Il y a un an, presque jour pour jour, s’achevait une féroce bataille entre la France et un irréductible village vaudois producteur de flûtes d’apéritif. Au cœur du litige figurait la protection intellectuelle du précieux nectar français à bulles et bouchon sauteur. Forçant le vaillant chef Marcandrécornix à quelques concessions, la justice autorisa le fabricant du Nord vaudois à maintenir l’appellation Champagne sur ses emballages. Le bouchon de guerre semble enterré sur ce front: les craquantes Flûtes de Champagne et le mousseux éponyme continueront de cohabiter dans nos carnotzets.
Aujourd’hui, c’est l’actualité sur le front fiscal qui laisse augurer du pire. Sabre dégainé (et pas pour faire sauter le bouchon de champagne), le ministre vaudois des finances Pascal Broulis et son alter ego jurassien Charles Juillard ont utilisé un vocabulaire résolument guerrier pour qualifier le contexte prévalant dans ce dossier. Les patries du chasselas et de la damassine semblent prêtes à se lancer dans une nouvelle guerre des bouchons. «Si j’aurais su, j’aurais pas venu», aurait dit le Petit Gibus.
Depuis quelques semaines, c’est Obélix lui-même que l’Hexagone affronte. Comme pris d’amnésie fiscale, les agents d’Hollande ont en effet décidé de mener la vie dure aux plus fortunés des Gaulois, dont fait partie le monument Gérard Depardieu. Et là, Gégé se fâche tout rouge: « Stop, vous poussez le bouchon trop loin, j’me casse ! ». En Belgique ou en Russie, mais loin des bouchons des Champs-Elyséees.
Sans vouloir contredire mon ami blogueur Frédéric Maire, j’ai quelque sympathie pour les théâtrales annonces de l’acteur vieillissant. Certes peu reluisantes à priori, ses motivations pourraient être révélatrices d’un mal au sérieux goût de bouchon. A mon sens, la question n’est pas de savoir s'il est ridicule lorsqu’il déclare que la Russie est une « grande démocratie » ou urine dans un avion de ligne. Depuis le décès de son fils Guillaume, Depardieu est un homme profondément triste – on le serait à moins – et ses excès n’en sont que les stigmates les plus visibles. Ce qui transparaît derrière cette énième éructation du plus célèbre des acteurs français actuels, c’est le ras-le-bol des créateurs et des entrepreneurs à succès, face à la voracité sans limite de l’Autorité bleu-blanc-rouge.

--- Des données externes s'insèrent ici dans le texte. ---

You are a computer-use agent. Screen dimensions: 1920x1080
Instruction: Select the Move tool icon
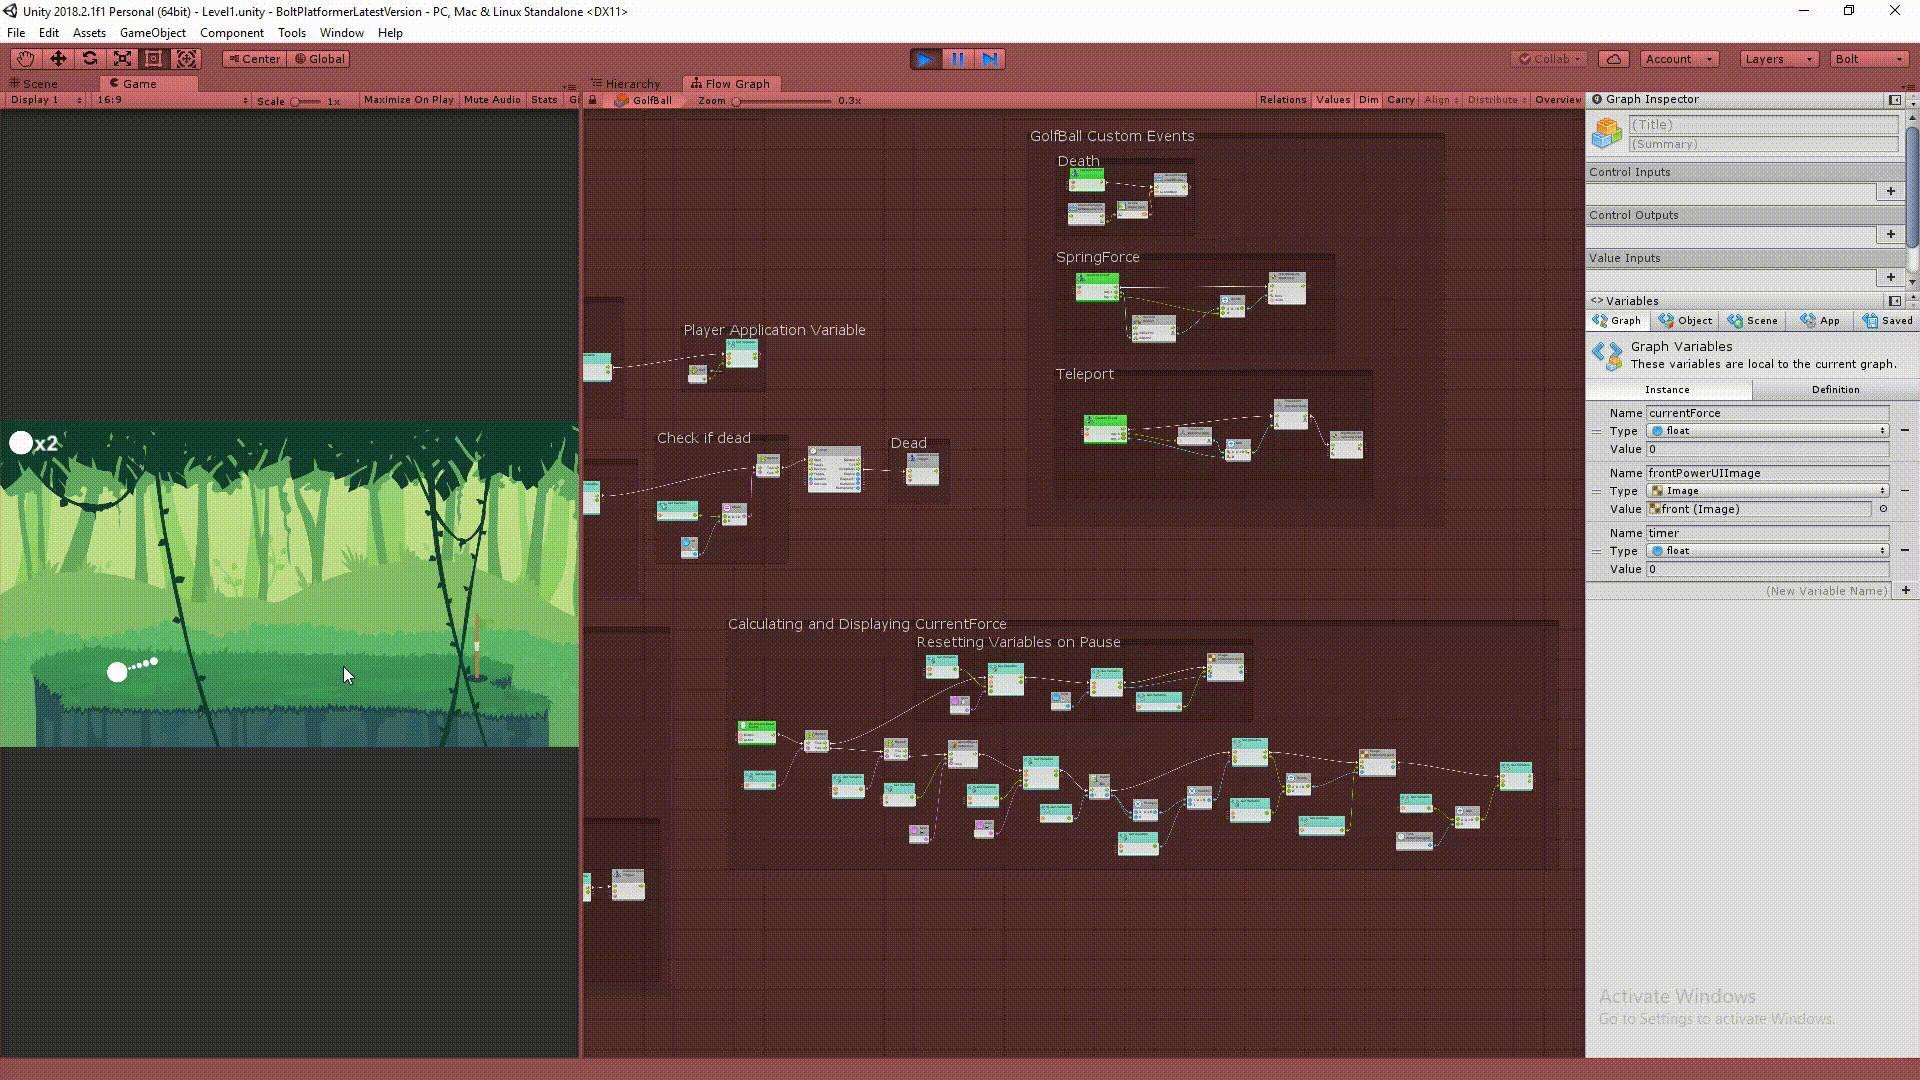point(58,59)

Il est juste, par principe, que chacun participe solidairement aux dépenses de l’Etat en fonction de ses moyens. Mais il faut placer le curseur au bon endroit pour éviter de faire fuir les icônes populaires et les acteurs de la réussite économique. Car le risque est de faire péter le bouchon et de laisser s’échapper les forces vives de la croissance, indispensable à toute reprise économique. Alors si l’action tonitruante de Depardieu déclenchait un signal d’alarme dans les Etats-Majors de la fiscalité hexagonale, elle aura eu un impact supérieur à la meilleure campagne de communication politique.
Pour ma part, après cette parenthèse festive où les bouchons n’ont pas manqué de sauter, je suis retourné dans ceux de l’axe Yverdon-Lausanne. Patience, bonheur et santé pour 2013!